Lecture 8 Flashcards
Big Data
Data that cannot be stored and processed on a singled device.
2 aspects of big data
- Distributed storage (Distributed File Systems / Sharing)
- Distributed processing (and handling derived data)
Processing on Big-Data
Not as easy as writing an SQL Query and expecting fast results
- Exploration
- Analytics
- Processing
- Publishing
Database architecture
Used by management to monitor business performance.
- Dashboard are built once in software based on information needs.
- View
(Rest API / SDK) - Controller
(Database API / SQL) - Model / DB
(Database API / SQL) - Power BI, etc
Data warehousing
Collecting data for reporting purposes.
- Make static snapshots to send to a central data warehouse.
- Extract, transform, load (ETL)
- Staging - preparing data for reporting an integration.
- Takes load off operational systems.
- Enriches information by combining systems.
Database Architecture
- Buy bigger machines
- Effectiveness of upgrading hardware is limited and expensive
- Single point of failure
- Buy more machines
- Create replicas for instances
Data Processing
ETL to Big Data
- Relational databases
- ETL
- Big Data
- Cloud Solutions
HDFS
Hadoop Distributed File System
- Storage layer for Hadoop BigData System
- Based on Google File system
- Fault tolerant distributed file system
- Designed to turn a computing cluster (a large collection of loosely connected compute nodes) into a massively scalable pool of storage.
-Provides redundant storage for massive amounts of data
Properties of HDFS
- Made to be resilient and fail proof, when each data node writes its memory to disk data blocks, it also replicates that memory to another server.
- Data nodes can be made rack aware, since redundancy does not work when you write data to two disk drives in the same rack.
- The name node tells the data nodes where to write data.
- The name node also tells your application which data nodes hold the file.
HBASE Column Family
Column families give way to optimal sharding and compression.
Streaming Data
Imagine have to process incoming messages from:
A mmorpg where players are moving around, finding gold and loot.
Uber drivers all over a country moving around.
We need real-time processing of information.
Apache Kafka
Functions like a distributed publish-subscribe messaging system.
Apache Kafka features
- Durability
- Scalability
- High availability
- High throughput (scalable managing system)

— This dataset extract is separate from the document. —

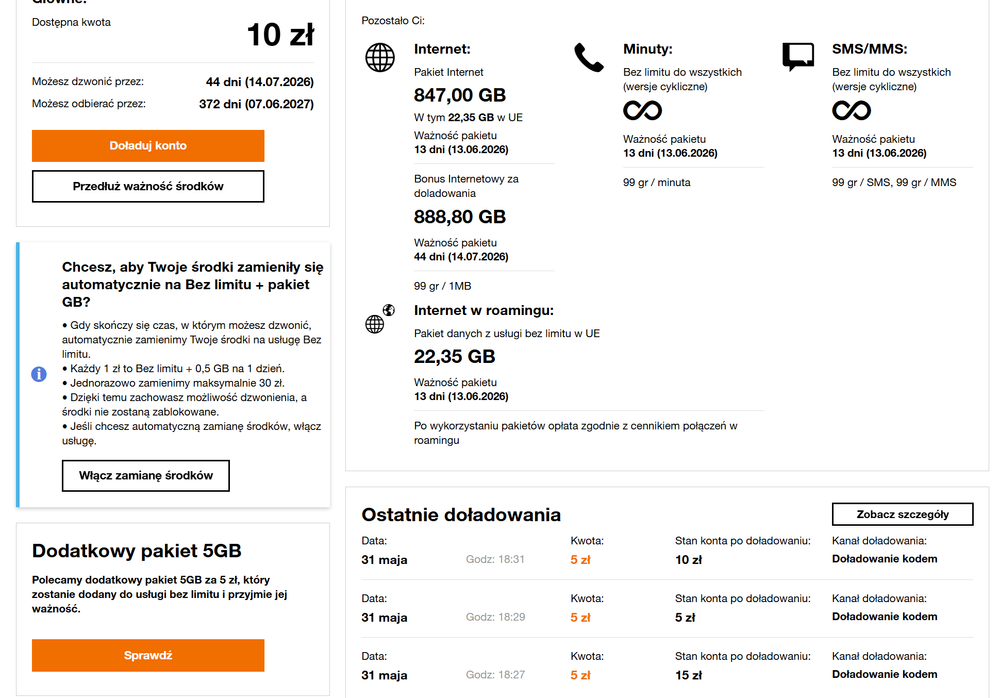Click the 10 zł available balance
The height and width of the screenshot is (698, 999).
[280, 35]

- Distributed, reliable publish-subscribe system
- Design as message queue and implementation as a distributed log service.
Batch processing
Processing of blocks of data that have already been stored over a period of time.
- Often on disk.
- Hadoop and MapReduce
e.g processing transactions that have been performed by a financial firm in a week.
Stream
Process data in real-time as they arrive and detect conditions within a small period of time from the point of receiving the data.
- Often in memory.
- Multiple publishers.
- Concurrency
- Kafka and Spark Streaming
e.g fraud detection, social media sentiment analysis, log monitoring, analysing customer behaviour.